Going free-to-play at least removes that barrier to entry, even if the competition remains fierce. If you’re releasing on PC, you have all the games listed above with legacy audiences plus some of the most popular games in the world. In shooters alone, you have Fortnite, Apex Legends, Team Fortress 2, Counter-Strike: GO, all available at the push of a button with no upfront cost. Even under the radar hits like Paladins and Dead by Daylight bring in tens of thousands of players daily, and both those games offer something wholly unique to their respective spaces. And even though if the latter is a premium title, it’s like almost nothing else out there and has an audience because of it. Although console markets are often less crowded, budding developers often choose to start on PC just due to the platform’s ease of access and that ease and subsequent free price point is key.
Games that fail to hit critical mass often have store pages filled with hopeful news posts. Even years after Steam changed from a curated marketplace to a gaming department store, there’s still a lot of assumptions that the Steam audience is always looking for the next big thing. In my experience as someone who professionally recommends new games to a general audience, they’re often not. People are happy to play a handful of games for years and years as long as they receive minimal support. Sometimes, players don’t even need that. They instead rely on going back to something familiar, since a novel take on a genre might be harder to learn than an old favorite.
Free-to-Play in 2019 | Where we dropping?
Simply put, releasing multiplayer games is trickier than ever simply because of the need for an audience. You have to be novel, yet familiar, fighting for an ever-shrinking pool of unattached players. If you’re not going to create a game that will be on the tip of everyone’s tongues for months to come, there’s simply no reason to expect that people will drop $20 on a whim to see what you’ve made. Heck, even if people have hype for your product, things can turn fast if you’re not beating out the free competition.
Remember Call of Duty‘s much-touted Blackout mode? It was a hit when the game first came out. However, slowly but surely, players faded away. The new hotness came in, Fortnite kept up its ridiculous pace of updates, and Blackout was still stranded behind the full AAA pricing (despite having all the microtransactions of a free game). Battle royale players simply went to what they could access without payment, and now Black Ops 4 is a blip on the radar for anyone but the most hardcore fan. When all the power of Activision can’t muster up an active audience for an exciting and heavily marketed new experience, what chance does a game like Vicious Circle really have?
Free-to-Play in 2019 | A dash of hope
Even if it’s incredibly difficult to stand out today, good ideas will leave their mark and find an audience. A game like Splitgate combined interesting mechanics with finely tuned gameplay to attract thousands during its launch period. Those players have dwindled, but the initial success did ensure that many eyes will be on its first major update and console ports.
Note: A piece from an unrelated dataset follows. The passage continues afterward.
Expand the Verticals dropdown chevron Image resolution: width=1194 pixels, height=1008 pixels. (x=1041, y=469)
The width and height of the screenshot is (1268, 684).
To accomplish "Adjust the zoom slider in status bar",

If Splitgate had decided to forgo cosmetic microtransactions and just charge $15 for their game, it’s not likely either of those things would have been in the cards. Splitgate intrigued players, put up no barrier for entry, and got people to stick around. This process almost ensures that better games won’t get lost among the crowd.
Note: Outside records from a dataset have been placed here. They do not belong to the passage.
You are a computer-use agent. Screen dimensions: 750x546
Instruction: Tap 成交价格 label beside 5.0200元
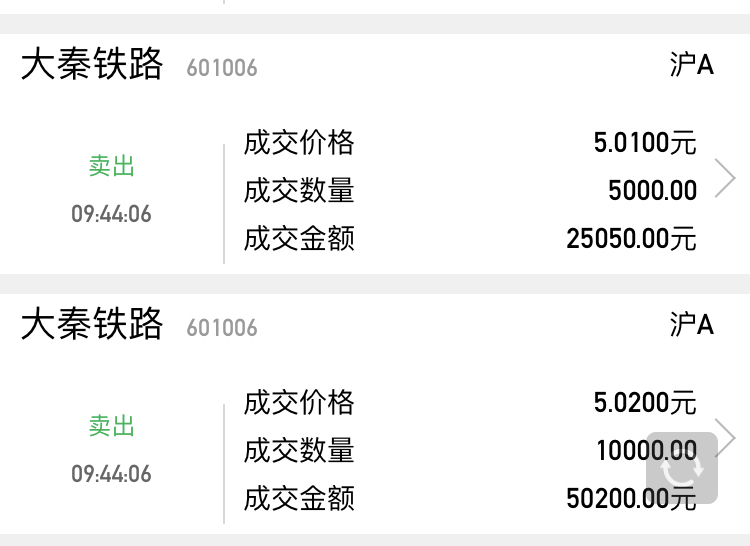pyautogui.click(x=299, y=403)
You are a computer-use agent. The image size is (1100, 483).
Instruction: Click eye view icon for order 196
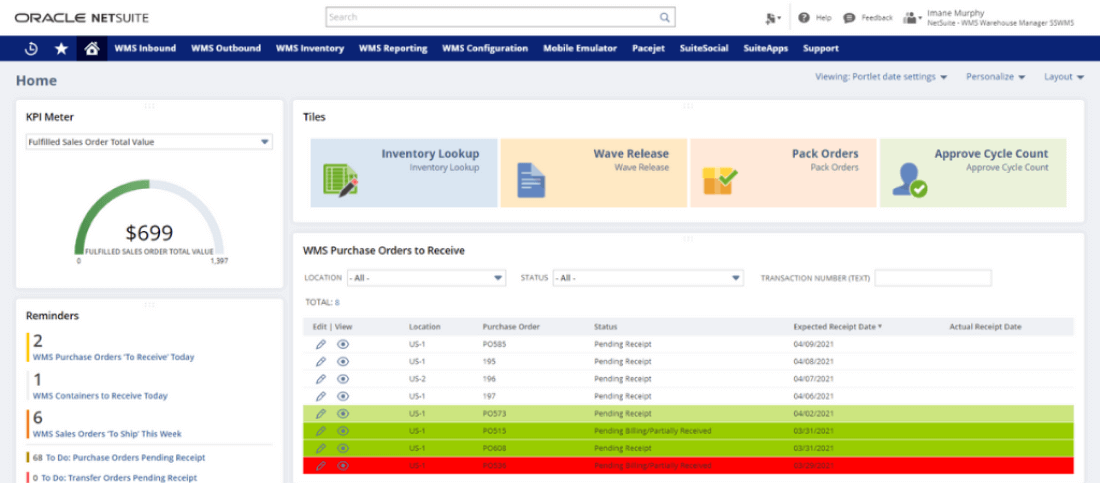[x=343, y=379]
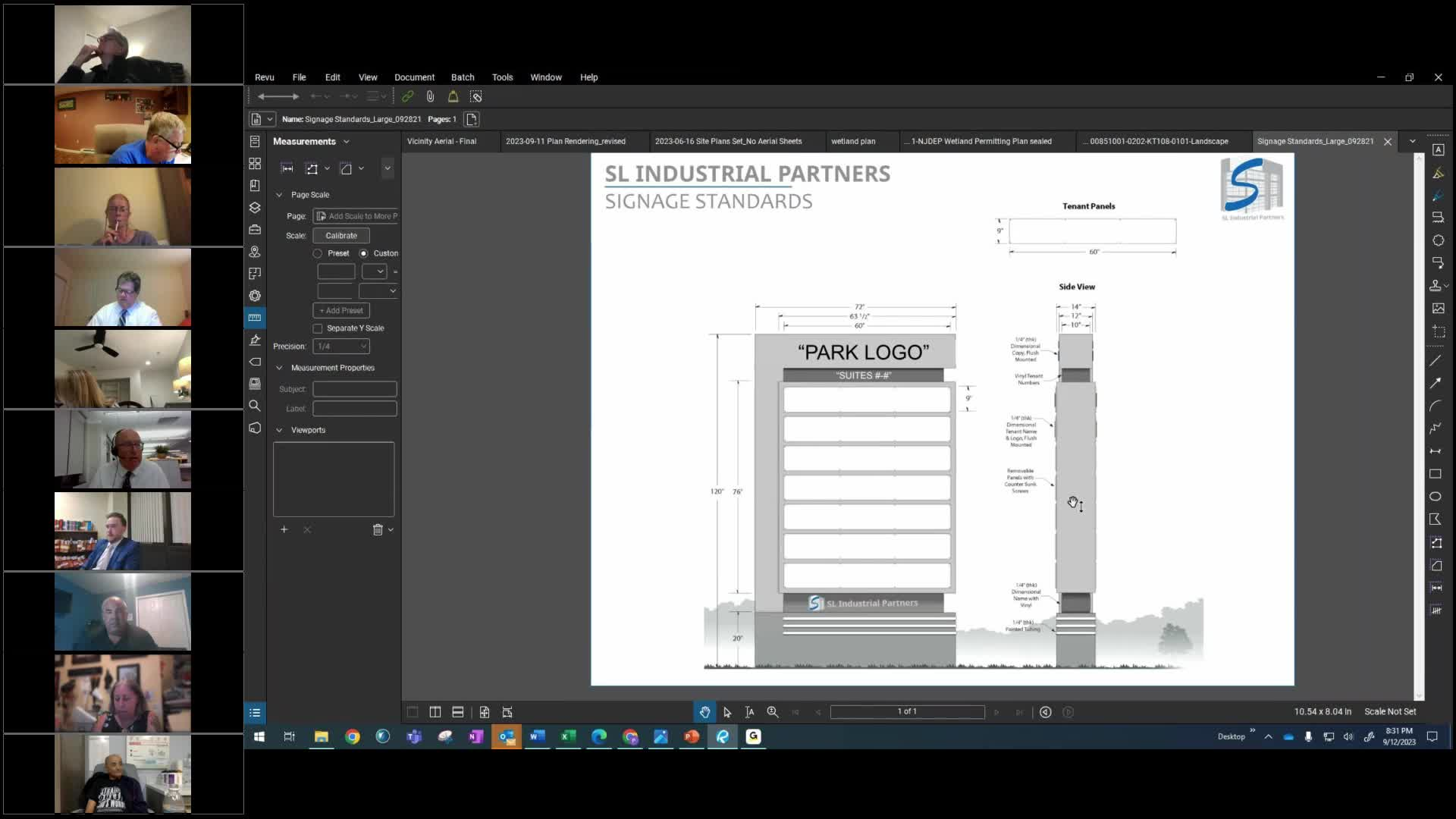Open the Precision dropdown
This screenshot has width=1456, height=819.
point(342,347)
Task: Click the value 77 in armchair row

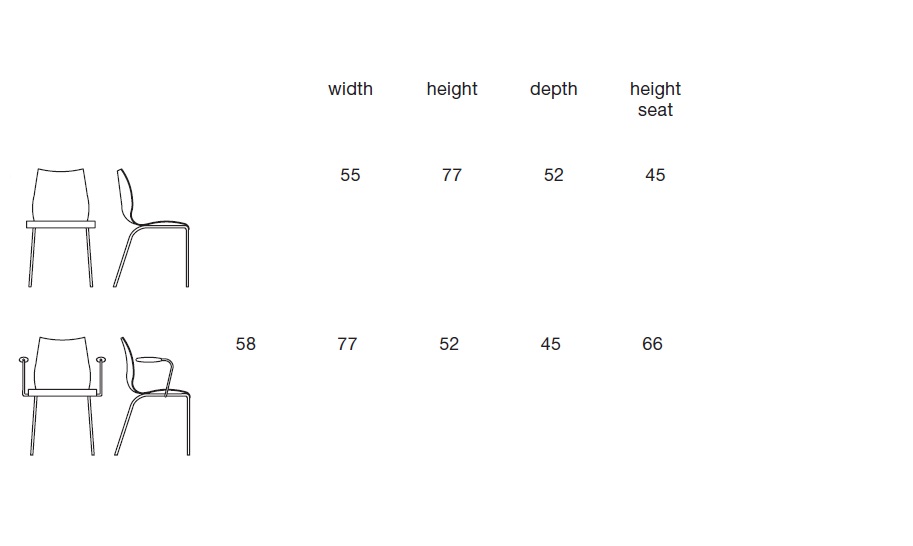Action: coord(347,344)
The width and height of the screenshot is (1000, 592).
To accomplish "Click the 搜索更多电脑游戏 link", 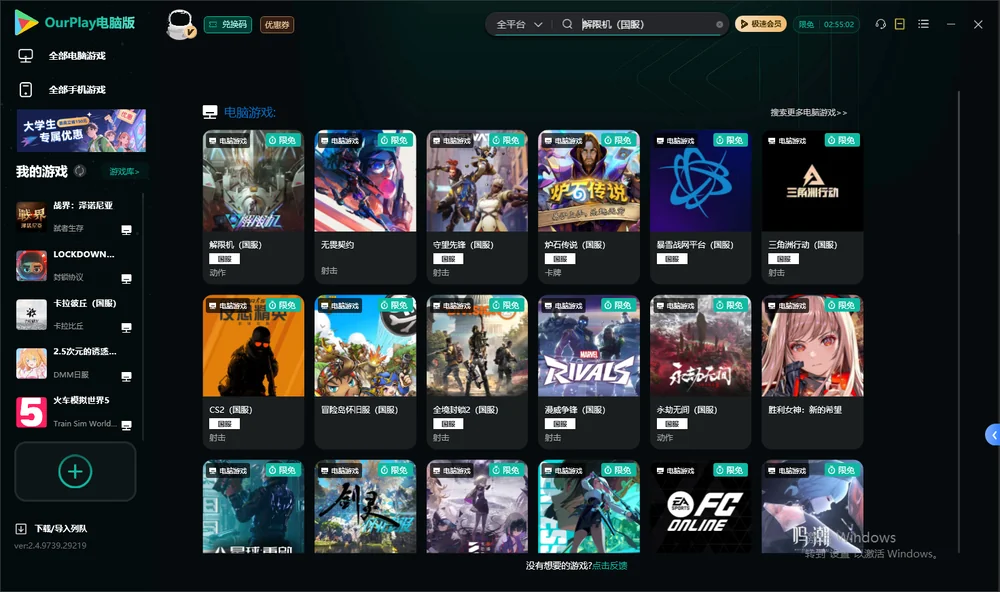I will 808,112.
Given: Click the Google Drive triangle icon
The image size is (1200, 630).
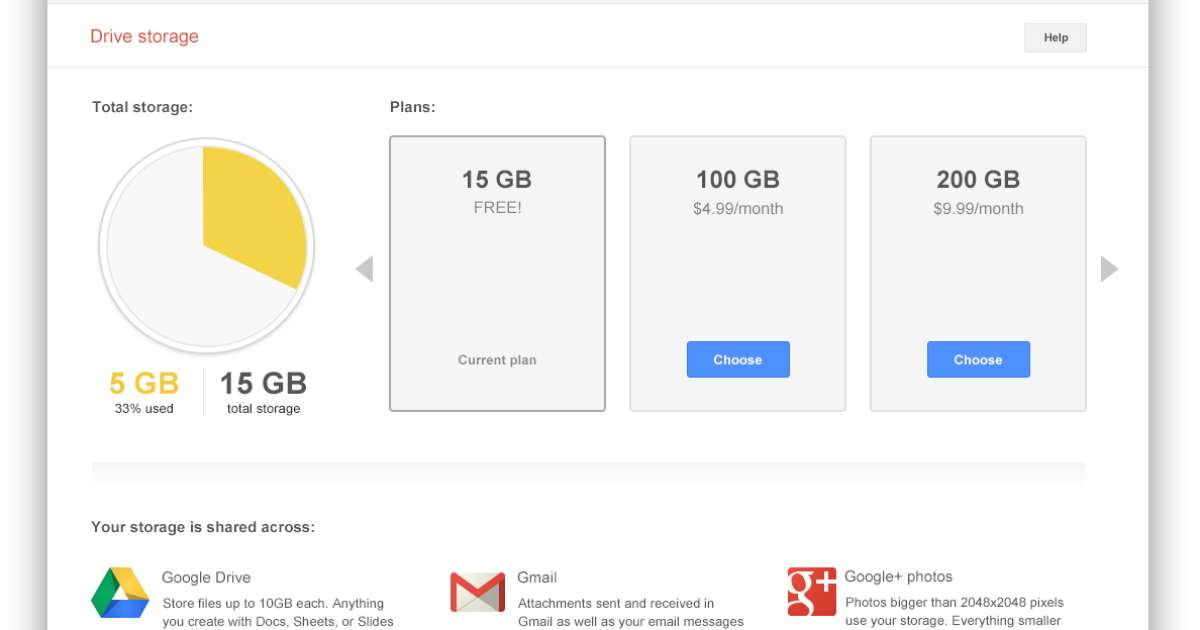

Releasing a game is always a gamble, and it takes more than a price point to succeed. You need to build a community to talk about your game outside your bubble. You need to consider streamers, media coverage, and potential company partnerships. However, despite everything, it’s still pretty thrilling to wake up and play something you’ve never touched before without forking over a cent. Think about how a player will come to your game and make that experience as easy as possible. It’s the only way that your game won’t end up dead on arrival come launch day. Time and money are both valuable but there are so many multiplayer games that it is getting more and more ludicrous to require both.